Give as a numbered list, leaving out blank lines, the entries from the line that contains "You are a GUI" through the end of the entries.

Given data:
[Begin]

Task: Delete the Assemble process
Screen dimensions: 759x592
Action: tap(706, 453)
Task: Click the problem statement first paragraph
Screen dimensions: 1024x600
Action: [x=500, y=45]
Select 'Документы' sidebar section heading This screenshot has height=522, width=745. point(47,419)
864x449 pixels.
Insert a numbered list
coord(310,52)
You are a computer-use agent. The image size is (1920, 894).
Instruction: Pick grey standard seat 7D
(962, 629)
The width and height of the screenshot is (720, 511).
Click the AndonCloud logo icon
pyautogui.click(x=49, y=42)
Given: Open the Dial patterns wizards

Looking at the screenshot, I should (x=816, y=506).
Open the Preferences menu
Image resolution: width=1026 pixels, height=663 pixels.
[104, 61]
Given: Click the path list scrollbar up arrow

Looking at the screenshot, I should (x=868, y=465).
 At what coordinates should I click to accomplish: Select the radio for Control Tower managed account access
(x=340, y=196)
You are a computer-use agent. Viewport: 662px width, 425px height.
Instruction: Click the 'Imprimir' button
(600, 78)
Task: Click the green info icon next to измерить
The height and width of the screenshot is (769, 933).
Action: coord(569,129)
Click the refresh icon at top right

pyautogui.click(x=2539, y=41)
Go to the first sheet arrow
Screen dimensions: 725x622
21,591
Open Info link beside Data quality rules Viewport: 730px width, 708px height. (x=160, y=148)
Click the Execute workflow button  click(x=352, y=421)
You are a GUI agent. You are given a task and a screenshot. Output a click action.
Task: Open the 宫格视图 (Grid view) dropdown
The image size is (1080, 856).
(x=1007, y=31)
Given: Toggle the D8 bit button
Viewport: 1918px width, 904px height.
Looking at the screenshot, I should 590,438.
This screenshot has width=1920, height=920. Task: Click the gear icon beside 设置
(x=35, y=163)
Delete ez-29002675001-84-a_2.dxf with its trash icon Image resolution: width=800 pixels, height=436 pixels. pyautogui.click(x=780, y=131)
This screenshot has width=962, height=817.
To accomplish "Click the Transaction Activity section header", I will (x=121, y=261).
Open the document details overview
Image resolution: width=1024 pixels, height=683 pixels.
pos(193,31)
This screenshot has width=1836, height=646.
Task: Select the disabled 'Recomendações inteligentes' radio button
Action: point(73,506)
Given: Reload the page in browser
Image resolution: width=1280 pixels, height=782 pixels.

[End]

The response:
1. You are a GUI agent. You are given a task and a screenshot. Output a click action.
2. Task: Open the 宫格视图 (Grid view) dropdown
3. The image size is (1080, 856).
4. (x=1007, y=31)
5. Given: Toggle the D8 bit button
6. Viewport: 1918px width, 904px height.
7. Looking at the screenshot, I should 590,438.
8. This screenshot has width=1920, height=920. Task: Click the gear icon beside 设置
9. (x=35, y=163)
10. Delete ez-29002675001-84-a_2.dxf with its trash icon Image resolution: width=800 pixels, height=436 pixels. pyautogui.click(x=780, y=131)
11. This screenshot has width=962, height=817.
12. To accomplish "Click the Transaction Activity section header", I will (x=121, y=261).
13. Open the document details overview
14. Image resolution: width=1024 pixels, height=683 pixels.
15. pos(193,31)
16. This screenshot has width=1836, height=646.
17. Task: Select the disabled 'Recomendações inteligentes' radio button
18. Action: point(73,506)
19. Given: Reload the page in browser
20. Image resolution: width=1280 pixels, height=782 pixels.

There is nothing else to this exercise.